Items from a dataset
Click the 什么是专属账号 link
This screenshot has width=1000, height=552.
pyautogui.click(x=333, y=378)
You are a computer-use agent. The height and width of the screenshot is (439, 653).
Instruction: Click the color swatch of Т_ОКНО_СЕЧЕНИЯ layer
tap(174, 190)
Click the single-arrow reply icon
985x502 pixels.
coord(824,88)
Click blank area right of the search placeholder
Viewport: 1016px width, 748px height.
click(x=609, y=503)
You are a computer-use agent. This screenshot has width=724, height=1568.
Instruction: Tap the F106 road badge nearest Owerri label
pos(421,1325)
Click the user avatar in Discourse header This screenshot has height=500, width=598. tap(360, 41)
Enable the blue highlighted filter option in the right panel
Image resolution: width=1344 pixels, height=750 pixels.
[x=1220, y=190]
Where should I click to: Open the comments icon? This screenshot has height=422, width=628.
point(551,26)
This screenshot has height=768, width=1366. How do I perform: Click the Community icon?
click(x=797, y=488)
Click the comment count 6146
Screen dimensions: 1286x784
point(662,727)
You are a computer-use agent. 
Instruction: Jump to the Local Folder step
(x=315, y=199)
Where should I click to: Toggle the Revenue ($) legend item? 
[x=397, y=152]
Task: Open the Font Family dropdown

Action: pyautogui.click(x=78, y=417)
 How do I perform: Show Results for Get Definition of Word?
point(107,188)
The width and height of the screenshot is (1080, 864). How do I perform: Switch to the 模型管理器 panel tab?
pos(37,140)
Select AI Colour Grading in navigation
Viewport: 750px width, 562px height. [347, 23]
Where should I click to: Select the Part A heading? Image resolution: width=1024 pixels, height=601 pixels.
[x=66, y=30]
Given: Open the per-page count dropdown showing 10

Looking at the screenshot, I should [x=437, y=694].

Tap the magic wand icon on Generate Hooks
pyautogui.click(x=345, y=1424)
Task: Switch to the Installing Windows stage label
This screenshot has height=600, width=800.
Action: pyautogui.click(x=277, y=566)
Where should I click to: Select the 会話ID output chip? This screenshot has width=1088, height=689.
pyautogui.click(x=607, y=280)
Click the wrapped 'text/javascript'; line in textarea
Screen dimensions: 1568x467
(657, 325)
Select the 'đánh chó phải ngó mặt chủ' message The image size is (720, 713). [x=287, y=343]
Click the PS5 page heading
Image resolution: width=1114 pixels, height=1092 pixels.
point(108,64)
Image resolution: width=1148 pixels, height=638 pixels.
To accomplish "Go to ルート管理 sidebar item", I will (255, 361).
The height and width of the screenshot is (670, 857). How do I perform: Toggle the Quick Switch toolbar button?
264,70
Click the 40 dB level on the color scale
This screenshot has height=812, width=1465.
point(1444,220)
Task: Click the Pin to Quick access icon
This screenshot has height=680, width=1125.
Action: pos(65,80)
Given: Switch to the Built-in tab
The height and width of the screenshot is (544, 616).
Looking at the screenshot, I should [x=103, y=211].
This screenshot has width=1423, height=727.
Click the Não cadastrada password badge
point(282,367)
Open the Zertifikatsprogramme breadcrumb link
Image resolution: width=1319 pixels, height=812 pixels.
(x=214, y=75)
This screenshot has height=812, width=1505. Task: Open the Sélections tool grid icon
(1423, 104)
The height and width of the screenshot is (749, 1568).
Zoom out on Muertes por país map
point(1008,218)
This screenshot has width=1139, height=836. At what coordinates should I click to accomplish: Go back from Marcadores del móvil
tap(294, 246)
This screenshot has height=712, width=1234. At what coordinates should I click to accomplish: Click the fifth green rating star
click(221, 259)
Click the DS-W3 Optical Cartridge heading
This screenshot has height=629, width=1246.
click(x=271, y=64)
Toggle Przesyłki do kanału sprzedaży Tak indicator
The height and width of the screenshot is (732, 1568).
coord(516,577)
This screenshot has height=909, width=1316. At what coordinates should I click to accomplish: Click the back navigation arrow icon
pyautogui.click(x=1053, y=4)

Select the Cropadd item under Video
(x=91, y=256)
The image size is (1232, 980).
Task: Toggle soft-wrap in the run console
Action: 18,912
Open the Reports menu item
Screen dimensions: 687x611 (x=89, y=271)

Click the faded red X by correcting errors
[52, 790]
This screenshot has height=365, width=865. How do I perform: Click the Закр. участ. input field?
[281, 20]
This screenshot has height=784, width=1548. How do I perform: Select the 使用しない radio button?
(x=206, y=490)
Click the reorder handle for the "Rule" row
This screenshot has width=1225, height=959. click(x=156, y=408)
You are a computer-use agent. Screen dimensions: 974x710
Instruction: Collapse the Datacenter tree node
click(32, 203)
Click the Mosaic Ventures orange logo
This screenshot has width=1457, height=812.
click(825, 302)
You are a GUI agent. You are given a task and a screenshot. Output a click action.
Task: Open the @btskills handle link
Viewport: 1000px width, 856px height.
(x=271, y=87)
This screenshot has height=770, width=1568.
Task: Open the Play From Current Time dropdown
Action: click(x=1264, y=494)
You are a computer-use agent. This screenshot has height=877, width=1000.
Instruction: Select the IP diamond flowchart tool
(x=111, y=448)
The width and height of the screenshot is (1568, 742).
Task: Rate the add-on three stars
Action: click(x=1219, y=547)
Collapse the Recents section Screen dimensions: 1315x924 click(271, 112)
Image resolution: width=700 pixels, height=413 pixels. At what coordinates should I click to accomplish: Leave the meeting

- WORK TO COMPLETE: Scan the lines above, and whenever one holds the string "computer", copy it.

- RESULT BELOW:
You are a computer-use agent. The height and width of the screenshot is (439, 653).
You are a computer-use agent. This screenshot has width=724, height=1568.
You are a computer-use agent. 
You are a computer-use agent. Screen dimensions: 974x710
You are a computer-use agent. This screenshot has height=877, width=1000.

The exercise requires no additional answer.